We followed up with a Q/A panel session. We discussed the fact that all of us believe that sharing/publishing of computational models is really the future. It’s just unfortunate to lock this information up in text. We answered a number of questions around feasibility (yes, this is happening even if it’s hard). Also, we discussed the impossibility of doing some of this science without having computers deeply involved. Things are just too complicated and we are not getting the requisite productivity.

So that was my bit. I also got to attend a number of sessions and catch up with a number of people. What’s up @MarkHahnel  and @jenniferlin15  – thanks for letting me heckle from the back of the room 🙂

Business Stuff

I attended a number of sessions that discussed the business of academic publishing. The big factor seems to be fairly flat growth in library budgets but with a growing amount of journals. This was mentioned in Jayne Marks from Wolters Kluwer’s talk as well as a whole session on where to get growth. I thought the mergers and acquisition talk from @lamb was of interest. It seems that there is even more room for consolidation in the industry.
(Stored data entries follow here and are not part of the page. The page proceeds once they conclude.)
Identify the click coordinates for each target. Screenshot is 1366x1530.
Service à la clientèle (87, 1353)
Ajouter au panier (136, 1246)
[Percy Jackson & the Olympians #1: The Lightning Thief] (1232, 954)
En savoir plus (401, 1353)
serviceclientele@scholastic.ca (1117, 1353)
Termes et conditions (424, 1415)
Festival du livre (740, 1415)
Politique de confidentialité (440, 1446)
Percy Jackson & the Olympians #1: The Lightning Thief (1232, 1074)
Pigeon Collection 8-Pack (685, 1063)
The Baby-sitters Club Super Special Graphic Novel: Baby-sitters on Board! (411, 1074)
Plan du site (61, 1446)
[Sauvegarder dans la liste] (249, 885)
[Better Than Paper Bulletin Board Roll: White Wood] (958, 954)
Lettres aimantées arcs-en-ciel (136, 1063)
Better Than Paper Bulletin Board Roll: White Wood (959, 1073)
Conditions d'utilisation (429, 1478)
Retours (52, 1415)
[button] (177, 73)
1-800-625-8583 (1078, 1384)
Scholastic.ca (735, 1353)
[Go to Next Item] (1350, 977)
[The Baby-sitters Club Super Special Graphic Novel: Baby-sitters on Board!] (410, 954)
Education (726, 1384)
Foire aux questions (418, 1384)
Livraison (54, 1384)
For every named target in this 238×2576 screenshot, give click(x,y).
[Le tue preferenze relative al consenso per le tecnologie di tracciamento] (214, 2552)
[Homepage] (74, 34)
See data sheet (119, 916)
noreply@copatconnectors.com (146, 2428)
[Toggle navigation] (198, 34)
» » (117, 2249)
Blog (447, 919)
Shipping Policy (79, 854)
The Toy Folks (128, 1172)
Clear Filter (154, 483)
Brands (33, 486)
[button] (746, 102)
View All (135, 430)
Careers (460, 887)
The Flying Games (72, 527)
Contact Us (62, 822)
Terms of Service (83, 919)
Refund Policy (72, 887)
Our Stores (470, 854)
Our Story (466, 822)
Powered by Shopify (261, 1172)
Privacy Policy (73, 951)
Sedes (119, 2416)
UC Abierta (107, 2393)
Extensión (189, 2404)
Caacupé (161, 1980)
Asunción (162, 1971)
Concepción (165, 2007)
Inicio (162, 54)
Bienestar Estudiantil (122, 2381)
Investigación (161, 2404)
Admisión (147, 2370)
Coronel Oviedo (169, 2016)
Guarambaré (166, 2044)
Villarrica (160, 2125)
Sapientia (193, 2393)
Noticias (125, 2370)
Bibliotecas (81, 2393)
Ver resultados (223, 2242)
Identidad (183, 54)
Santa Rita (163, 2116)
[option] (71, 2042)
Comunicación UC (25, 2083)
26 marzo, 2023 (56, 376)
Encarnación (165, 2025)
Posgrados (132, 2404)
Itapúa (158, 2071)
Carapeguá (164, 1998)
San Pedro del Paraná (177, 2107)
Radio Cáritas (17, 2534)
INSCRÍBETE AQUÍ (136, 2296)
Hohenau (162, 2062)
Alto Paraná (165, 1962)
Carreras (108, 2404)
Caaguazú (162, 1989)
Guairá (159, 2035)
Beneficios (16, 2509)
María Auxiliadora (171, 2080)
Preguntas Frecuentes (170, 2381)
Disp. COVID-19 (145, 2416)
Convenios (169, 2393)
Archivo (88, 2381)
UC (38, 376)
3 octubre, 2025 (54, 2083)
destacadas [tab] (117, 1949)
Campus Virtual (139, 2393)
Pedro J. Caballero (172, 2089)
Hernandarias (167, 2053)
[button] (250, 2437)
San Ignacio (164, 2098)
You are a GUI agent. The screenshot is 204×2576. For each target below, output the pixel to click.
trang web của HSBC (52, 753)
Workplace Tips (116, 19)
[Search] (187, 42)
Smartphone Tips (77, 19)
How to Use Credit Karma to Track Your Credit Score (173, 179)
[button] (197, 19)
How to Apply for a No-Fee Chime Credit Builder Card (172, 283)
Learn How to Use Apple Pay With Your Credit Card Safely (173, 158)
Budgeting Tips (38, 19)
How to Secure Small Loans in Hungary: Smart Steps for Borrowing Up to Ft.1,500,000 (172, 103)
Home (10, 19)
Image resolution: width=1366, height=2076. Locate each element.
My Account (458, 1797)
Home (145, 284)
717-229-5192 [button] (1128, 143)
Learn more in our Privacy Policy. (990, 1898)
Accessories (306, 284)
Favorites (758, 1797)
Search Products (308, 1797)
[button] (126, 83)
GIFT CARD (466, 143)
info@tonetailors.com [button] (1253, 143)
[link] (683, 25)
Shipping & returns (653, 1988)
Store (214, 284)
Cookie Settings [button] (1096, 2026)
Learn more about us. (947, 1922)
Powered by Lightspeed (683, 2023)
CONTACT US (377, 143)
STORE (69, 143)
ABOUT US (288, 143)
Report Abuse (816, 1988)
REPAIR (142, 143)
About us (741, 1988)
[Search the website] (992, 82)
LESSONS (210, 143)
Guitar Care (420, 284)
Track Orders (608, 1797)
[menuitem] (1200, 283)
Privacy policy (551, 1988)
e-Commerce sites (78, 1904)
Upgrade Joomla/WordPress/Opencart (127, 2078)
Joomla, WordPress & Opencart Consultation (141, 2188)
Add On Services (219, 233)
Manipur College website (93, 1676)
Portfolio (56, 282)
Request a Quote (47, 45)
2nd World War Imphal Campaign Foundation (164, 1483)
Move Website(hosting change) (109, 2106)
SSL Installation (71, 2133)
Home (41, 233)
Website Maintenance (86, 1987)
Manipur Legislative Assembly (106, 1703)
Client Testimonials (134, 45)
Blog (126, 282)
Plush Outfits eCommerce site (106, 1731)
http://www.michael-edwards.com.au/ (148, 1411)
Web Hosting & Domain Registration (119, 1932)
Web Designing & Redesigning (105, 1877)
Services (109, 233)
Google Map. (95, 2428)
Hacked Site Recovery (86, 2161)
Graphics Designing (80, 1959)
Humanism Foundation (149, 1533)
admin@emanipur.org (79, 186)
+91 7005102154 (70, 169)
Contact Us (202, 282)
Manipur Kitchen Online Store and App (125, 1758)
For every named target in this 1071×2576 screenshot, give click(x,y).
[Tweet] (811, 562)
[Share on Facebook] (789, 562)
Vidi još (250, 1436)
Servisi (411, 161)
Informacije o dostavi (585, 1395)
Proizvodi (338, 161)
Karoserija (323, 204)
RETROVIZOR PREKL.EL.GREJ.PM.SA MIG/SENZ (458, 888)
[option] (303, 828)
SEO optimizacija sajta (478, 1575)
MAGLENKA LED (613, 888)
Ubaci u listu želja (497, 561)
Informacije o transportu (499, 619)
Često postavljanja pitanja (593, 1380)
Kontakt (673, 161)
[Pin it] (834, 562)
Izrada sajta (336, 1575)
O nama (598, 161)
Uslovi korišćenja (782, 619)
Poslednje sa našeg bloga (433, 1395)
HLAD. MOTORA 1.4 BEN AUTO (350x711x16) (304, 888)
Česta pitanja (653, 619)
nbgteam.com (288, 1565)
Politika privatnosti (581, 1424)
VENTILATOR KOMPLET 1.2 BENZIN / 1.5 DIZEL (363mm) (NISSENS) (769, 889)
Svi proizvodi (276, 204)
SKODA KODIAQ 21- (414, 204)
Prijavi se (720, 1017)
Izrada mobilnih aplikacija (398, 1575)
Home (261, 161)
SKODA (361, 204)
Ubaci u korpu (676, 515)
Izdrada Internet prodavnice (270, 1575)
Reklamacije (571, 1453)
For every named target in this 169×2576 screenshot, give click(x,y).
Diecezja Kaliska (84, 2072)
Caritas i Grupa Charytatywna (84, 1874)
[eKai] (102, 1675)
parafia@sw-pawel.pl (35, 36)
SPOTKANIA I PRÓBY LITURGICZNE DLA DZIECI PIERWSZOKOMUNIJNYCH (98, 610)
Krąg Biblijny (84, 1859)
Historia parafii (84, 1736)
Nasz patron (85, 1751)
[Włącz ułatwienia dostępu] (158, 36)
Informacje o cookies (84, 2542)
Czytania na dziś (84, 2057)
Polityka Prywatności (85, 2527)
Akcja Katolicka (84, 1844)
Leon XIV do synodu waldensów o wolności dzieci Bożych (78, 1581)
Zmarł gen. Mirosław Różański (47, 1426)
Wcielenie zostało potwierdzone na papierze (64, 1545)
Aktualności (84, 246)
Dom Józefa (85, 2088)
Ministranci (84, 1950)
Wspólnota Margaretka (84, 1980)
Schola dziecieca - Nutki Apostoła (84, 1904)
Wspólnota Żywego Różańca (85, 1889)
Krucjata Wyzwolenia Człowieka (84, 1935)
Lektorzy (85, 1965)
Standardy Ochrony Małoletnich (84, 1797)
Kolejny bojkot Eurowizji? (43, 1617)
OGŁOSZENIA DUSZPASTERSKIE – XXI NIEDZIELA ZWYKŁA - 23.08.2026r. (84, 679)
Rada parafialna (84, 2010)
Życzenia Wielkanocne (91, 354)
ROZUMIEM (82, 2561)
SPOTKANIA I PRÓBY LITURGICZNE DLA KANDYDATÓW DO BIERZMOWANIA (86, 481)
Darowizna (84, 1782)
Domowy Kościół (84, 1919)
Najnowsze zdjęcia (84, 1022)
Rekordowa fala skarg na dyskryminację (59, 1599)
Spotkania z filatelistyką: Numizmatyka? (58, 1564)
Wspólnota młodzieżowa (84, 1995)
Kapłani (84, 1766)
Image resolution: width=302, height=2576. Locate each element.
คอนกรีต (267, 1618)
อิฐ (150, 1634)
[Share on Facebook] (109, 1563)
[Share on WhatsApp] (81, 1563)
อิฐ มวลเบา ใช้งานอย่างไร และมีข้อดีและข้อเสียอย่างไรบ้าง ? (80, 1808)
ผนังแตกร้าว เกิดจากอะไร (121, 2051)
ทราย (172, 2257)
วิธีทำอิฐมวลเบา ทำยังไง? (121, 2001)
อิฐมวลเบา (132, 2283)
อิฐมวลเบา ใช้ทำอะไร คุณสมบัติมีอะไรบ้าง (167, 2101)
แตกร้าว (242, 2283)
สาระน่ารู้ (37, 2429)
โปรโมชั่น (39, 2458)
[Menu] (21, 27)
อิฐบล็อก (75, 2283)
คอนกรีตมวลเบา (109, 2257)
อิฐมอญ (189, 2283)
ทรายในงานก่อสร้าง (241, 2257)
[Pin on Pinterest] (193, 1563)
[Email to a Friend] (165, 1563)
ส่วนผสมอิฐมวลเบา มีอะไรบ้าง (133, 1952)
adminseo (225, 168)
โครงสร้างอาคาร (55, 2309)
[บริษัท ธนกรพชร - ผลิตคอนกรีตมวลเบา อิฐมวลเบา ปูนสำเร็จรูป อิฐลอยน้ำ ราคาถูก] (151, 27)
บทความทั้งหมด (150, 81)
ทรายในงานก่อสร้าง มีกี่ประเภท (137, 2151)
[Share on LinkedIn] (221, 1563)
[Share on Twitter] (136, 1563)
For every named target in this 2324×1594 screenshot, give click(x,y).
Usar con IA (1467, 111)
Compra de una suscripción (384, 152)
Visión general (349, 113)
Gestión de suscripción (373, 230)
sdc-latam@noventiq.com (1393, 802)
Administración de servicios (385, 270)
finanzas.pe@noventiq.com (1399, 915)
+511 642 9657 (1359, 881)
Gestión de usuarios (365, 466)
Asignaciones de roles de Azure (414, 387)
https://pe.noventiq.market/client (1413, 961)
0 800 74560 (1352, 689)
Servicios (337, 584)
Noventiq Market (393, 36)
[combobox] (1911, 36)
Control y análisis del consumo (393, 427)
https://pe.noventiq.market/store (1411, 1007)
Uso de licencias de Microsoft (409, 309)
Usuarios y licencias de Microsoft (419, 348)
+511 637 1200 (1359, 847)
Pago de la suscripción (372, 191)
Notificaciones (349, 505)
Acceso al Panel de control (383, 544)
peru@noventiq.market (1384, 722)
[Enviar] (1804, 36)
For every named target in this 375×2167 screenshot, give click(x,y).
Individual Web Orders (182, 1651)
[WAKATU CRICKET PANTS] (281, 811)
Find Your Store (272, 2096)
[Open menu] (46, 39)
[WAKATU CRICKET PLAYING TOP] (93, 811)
2015-05-28 16.56.102015-05-28 16.59.09

I also feel that the availability of large of amounts of cheap capital has not been taken full advantage of in the industry. Beyond consolidation new product development seems to be the best way to get growth.  I think one notion that’s of interest is the transition towards Big Funder Deal where funders are essentially paying in bulk for their research to be published.

I enjoyed the cost of OA business models session. A very interesting set of slides from Robert Kiley about Wellcome Trust’s open access journal spend is embedded below. This is a must look at in terms of where costs are coming from. It is a clarion call to all publishers in terms of delivering what they say they are going to deliver.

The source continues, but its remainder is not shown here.